[Question] very small attention scores
pfeatherstone opened this issue · 7 comments
This is a general question when training transformers, but is related to a specific question on this repo.
In my tests I've found curiously that the attention layer's dot product matrix, sometimes called "scores", sometimes "dots" has very small values. In my case, all the non-masked elements have values in range [10^-9, 10^-8]. The masked elements have value -3.4028*10^+38 as expected. The attention map, which is just softmax(dots), yields 0 for masked elements and then exactly the same value for non-masked elements, presumably due to numerical imprecision. Has anybody ever seen this? If so, what are potential workarounds? This repo offers setting attn_qk_norm
which just L2 normalizes queries and keys. Does this solve the problem? Many thanks
I'll give it a go thanks
Funny how some publications can just be a case of: add conv there and see what happens
@lucidrains Good news, using attn_qk_norm
seems to have solved my problem. Now, all my attention "scores"/"dots" are order O(1), except for masked elements which are -3.4028*10^+38 as expected. So the softmaxed attention map is now looking more sensible.
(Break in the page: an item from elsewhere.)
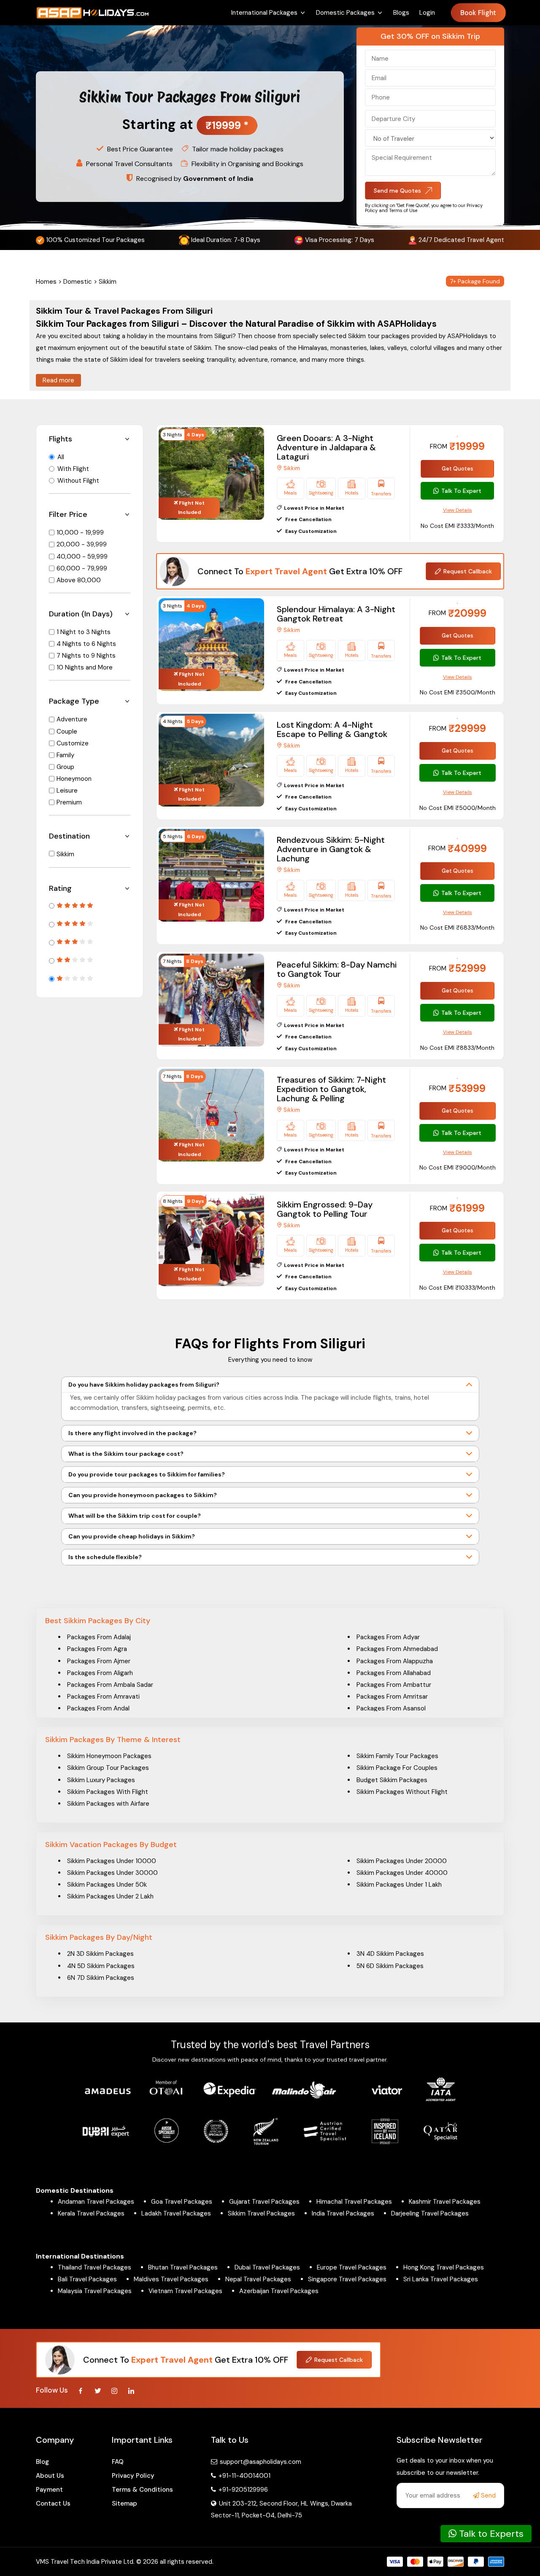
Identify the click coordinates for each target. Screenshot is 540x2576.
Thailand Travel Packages (94, 2267)
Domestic (77, 281)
It might be worth mentioning in the README that attn_qk_norm
can have this nice property. You mention already it can help with overflowing but it seems it can help with underflowing, or whatever this is.
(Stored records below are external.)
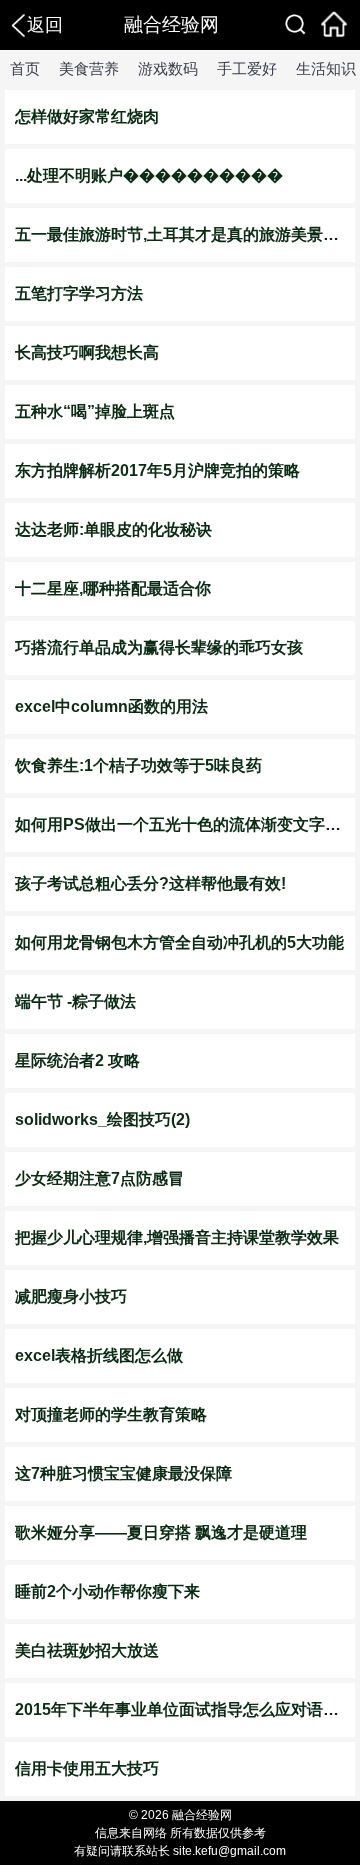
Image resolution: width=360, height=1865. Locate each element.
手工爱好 (247, 68)
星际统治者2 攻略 (77, 1060)
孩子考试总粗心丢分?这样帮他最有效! (150, 883)
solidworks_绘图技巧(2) (102, 1119)
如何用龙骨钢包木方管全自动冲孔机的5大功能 (179, 942)
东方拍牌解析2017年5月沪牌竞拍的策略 (157, 470)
Unfortunately, talking_heads
isn't compatible with flash attention. I can't afford not to use flash attention. I also had a look at sparse_topk
thinking that would also help, but again, not compatible with flash attention. Makes sense.
@pfeatherstone nice! yea i'm bullish on cosine sim attention. Tero Karras recently used it in his new u-net with great results
Makes you wonder, what percentage of a model is just some kind of normalization. Probably quite high. That seems like a flaw. Someone needs to invent a new neural network architecture where normalization is like < 1% of your layers.
@pfeatherstone nice! yea i'm bullish on cosine sim attention. Tero Karras recently used it in his new u-net with great results
What's the state of https://github.com/lucidrains/flash-cosine-sim-attention ? I like the idea of fusing flash attention with l2-normalized kv.
Also, did you consider using https://github.com/NVIDIA/cutlass for the CUDA backend? I think Tri Dao used that library for Flash Attention 2 and allowed him to write much more concise and ultimately better code. (According to a podcast interview)